▸ STATED TASK
Count the lines in the listing below that contain the string "Collapse", and reply with the number only.

Rows of pointing data:
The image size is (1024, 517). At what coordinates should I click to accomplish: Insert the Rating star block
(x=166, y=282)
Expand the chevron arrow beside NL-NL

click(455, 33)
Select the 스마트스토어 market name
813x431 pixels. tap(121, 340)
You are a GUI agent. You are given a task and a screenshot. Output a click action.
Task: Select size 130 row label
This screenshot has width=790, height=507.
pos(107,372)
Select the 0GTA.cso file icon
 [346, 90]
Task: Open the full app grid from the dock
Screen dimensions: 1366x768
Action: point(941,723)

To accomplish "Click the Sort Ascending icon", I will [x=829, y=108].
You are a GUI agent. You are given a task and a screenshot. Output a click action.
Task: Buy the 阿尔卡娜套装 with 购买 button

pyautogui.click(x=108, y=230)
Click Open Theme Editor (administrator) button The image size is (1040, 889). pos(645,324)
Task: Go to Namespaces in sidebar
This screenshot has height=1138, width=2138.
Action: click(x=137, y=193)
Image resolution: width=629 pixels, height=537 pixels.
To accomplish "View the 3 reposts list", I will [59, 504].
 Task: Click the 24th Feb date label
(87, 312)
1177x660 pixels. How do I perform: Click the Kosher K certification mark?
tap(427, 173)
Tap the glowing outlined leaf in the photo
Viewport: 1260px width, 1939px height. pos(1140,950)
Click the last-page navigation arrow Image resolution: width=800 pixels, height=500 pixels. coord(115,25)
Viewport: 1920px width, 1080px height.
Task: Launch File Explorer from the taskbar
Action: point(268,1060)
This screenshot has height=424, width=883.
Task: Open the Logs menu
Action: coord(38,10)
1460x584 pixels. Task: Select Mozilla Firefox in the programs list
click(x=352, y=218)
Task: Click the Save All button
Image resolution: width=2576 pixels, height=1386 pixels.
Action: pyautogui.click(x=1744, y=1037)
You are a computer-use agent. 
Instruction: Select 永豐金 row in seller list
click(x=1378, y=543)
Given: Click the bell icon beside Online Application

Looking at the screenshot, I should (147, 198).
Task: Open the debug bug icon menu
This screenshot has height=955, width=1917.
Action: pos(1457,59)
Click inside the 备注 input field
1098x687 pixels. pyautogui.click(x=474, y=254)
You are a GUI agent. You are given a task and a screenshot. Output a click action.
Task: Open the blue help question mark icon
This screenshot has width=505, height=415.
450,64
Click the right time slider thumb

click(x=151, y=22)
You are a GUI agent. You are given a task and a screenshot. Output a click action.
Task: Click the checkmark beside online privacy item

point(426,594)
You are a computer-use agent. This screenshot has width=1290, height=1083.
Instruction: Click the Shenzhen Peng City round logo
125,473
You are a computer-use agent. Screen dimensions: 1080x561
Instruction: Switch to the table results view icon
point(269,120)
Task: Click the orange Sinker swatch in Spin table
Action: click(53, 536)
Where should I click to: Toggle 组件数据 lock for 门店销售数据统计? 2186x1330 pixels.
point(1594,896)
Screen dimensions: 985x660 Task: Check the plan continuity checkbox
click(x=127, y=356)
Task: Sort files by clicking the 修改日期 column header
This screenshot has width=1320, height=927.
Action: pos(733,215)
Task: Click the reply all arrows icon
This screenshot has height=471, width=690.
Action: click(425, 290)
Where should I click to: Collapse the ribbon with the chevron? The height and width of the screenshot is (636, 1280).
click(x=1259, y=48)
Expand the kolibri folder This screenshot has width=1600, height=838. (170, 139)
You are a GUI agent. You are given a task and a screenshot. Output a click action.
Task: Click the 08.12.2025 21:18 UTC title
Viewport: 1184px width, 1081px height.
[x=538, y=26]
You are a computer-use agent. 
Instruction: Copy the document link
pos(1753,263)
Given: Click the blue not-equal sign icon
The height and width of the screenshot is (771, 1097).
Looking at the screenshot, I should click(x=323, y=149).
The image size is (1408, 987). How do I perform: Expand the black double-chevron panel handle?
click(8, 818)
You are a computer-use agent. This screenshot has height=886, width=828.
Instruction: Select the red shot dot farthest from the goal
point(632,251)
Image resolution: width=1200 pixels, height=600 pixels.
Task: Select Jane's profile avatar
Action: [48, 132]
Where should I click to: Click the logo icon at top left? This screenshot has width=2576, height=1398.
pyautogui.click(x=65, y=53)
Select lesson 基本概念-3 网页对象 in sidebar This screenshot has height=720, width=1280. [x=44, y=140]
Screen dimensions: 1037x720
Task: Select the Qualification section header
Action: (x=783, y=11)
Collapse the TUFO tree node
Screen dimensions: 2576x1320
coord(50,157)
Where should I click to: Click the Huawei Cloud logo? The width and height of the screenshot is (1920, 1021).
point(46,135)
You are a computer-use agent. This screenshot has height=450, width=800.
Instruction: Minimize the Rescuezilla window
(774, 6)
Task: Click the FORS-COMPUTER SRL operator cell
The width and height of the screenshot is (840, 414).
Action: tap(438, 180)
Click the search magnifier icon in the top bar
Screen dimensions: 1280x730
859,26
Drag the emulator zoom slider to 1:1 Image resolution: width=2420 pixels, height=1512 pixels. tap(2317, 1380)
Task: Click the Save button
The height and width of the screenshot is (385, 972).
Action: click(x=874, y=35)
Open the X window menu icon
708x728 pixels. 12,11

▸ EXERCISE ANSWER
2